All Products
Search
Document Center

E-MapReduce:Manage Spark Thrift Server sessions

Last Updated:Aug 02, 2025

Spark Thrift Server is a service provided by Apache Spark that supports SQL query execution through JDBC or ODBC connections, making it convenient to integrate Spark environments with existing Business Intelligence (BI) tools, data visualization tools, and other data analysis tools. This topic describes how to create and connect to a Spark Thrift Server.

Prerequisites

A workspace is created.

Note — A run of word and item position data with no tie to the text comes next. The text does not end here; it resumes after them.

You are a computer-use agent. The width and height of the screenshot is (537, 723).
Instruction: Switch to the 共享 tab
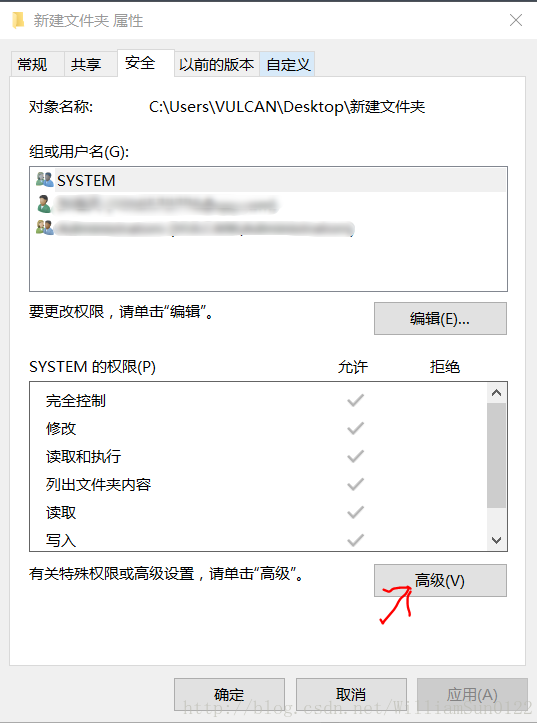pyautogui.click(x=86, y=64)
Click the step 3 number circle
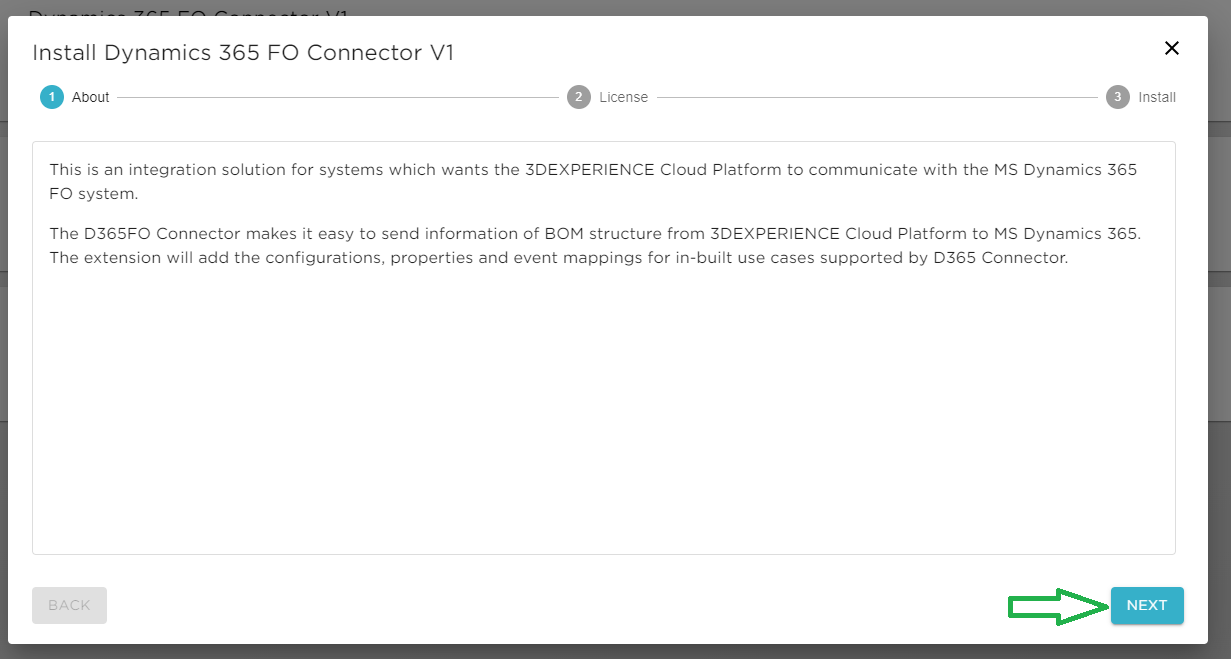1231x659 pixels. [x=1118, y=97]
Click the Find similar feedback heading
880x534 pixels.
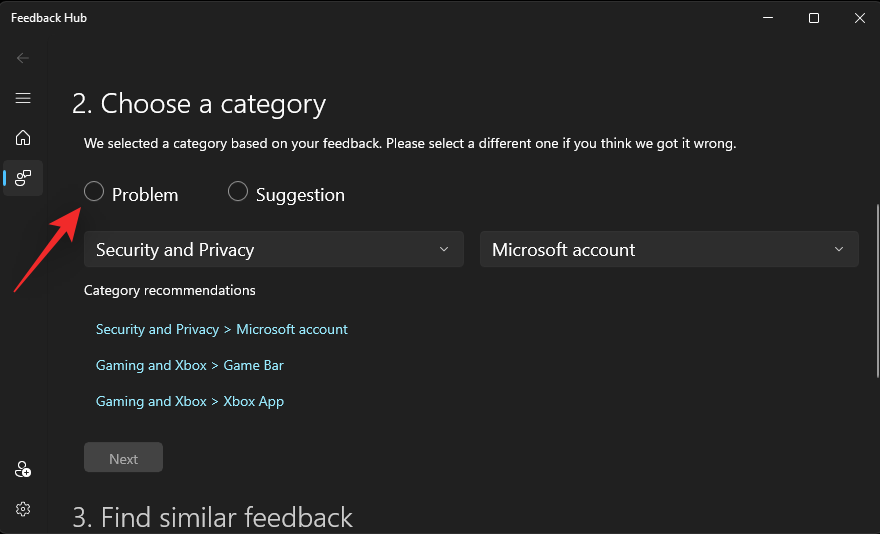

For more information, see Manage workspaces.

Create a Spark Thrift Server session

After you create a Spark Thrift Server, you can select this session when you create a Spark SQL task.

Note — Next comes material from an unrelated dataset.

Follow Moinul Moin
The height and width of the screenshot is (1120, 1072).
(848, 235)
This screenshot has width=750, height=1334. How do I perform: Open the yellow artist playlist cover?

  1. Go to the Sessions page.

    1. Log on to the EMR console.

    2. In the left-side navigation pane, choose EMR Serverless > Spark.

    3. On the Spark page, click the name of the workspace that you want to manage.

    4. In the left-side navigation pane of the EMR Serverless Spark page, choose Operation Center > Sessions.

  2. On the Session Manager page, click the Spark Thrift Server Sessions tab.

  3. Click Create Spark Thrift Server Session.

  4. On the Create Spark Thrift Server Session page, configure the parameters and click Create.

    Parameter

    Description

    Name

    The name of the new Spark Thrift Server.

    The name must be 1 to 64 characters in length and can contain letters, digits, hyphens (-), underscores (_), and spaces.

    Deployment Queue

    Select an appropriate development queue to deploy the session. You can select only a development queue or a queue that is shared by development and production environments.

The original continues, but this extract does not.